Cuiabá, 13 de Julho de 2024

POLÍTICA Quinta-feira, 07 de Fevereiro de 2019, 17:45 - A | A

07 de Fevereiro de 2019, 17h:45 - A | A

POLÍTICA / NO SENADO

Wellington promete ser crítico a Mauro, mas nega ‘oposição por oposição’

Da Redação
(Com Assessoria)



O senador Wellington Fagundes (PR-MT) afirmou, na tribuna do Senado nesta quinta-feira (07), que fará uma ‘oposição crítica’ ao atual governador de Mato Grosso, Mauro Mendes – contra quem disputou e ficou em segundo lugar nas eleições de outubro passado. “Nunca fui, e nem serei um Parlamentar que faz oposição por oposição. Quero, acima de tudo, ajudar o Governo do Estado”.

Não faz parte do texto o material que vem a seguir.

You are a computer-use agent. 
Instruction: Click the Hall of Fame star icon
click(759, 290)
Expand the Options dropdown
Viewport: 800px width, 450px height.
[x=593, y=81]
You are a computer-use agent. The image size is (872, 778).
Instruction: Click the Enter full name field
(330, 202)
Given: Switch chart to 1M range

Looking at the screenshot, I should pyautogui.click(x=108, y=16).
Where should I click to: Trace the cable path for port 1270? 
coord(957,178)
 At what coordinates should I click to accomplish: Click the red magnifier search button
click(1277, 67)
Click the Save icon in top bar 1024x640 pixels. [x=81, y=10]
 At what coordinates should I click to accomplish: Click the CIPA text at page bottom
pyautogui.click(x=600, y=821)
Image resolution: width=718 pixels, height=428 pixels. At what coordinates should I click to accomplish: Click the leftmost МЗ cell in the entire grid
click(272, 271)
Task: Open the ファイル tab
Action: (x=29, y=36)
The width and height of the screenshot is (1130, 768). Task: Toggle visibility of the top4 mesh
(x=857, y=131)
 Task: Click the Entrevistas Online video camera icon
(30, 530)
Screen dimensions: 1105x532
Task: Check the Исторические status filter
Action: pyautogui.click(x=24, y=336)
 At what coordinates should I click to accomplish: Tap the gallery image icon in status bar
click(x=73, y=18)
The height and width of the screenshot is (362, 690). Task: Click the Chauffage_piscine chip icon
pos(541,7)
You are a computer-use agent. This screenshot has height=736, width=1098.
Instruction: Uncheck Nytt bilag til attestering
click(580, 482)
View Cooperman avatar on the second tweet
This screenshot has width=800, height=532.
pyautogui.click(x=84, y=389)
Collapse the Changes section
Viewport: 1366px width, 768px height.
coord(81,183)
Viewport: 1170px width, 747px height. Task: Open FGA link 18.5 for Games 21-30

Fagundes disse que será um parlamentar crítico “com aquilo que não estiver, a nosso ver, correto”. Destacou que a imprensa já o procurou questionando se tomaria as mesmas medidas do governador. “É claro que não! A minha proposta de Governo foi diferente”, disse, ao lembrar que jamais se colocou a favor de um Estado mínimo.

“Eu sou a favor de um Estado necessário. As reformas são necessárias, mas não podem, de forma alguma, tirar o direito daqueles que já construíram a sua vida e têm suas expectativas”, observou.

Escolhido para liderar o Bloco Vanguarda, formado pelo DEM, PR e PSC, Fagundes enalteceu os parlamentares que tomaram posse no dia 1º. Ele destacou a experiência do senador Jayme Campos (DEM-MT) e seu curriculum político de já ter sido prefeito, governador e senador. Também enfatizou a experiência da senadora Selma Arruda (PSL) na área jurídica. “Serão fundamentais para que possamos continuar avançando nas propostas que fundamentam nosso trabalho como Parlamentares e legisladores na defesa do nosso povo brasileiro e do nosso Estado” – disse.

“Fomos mandados para cá, sem dúvida nenhuma, pela confiança. Teremos que fazer com que essa confiança redunde em muito trabalho, em muitas realizações, principalmente no atendimento ao cidadão que está lá mais na ponta, às vezes esquecido”, acrescentou o senador.

Para Wellington, a renovação imposta ao Parlamento leva a classe política a refletir “o fenômeno da participação popular mais aguda do povo brasileiro”. Segundo ele, “está muito claro o desejo de participação”, surgido a partir da tecnologia e das novas ferramentas da comunicação.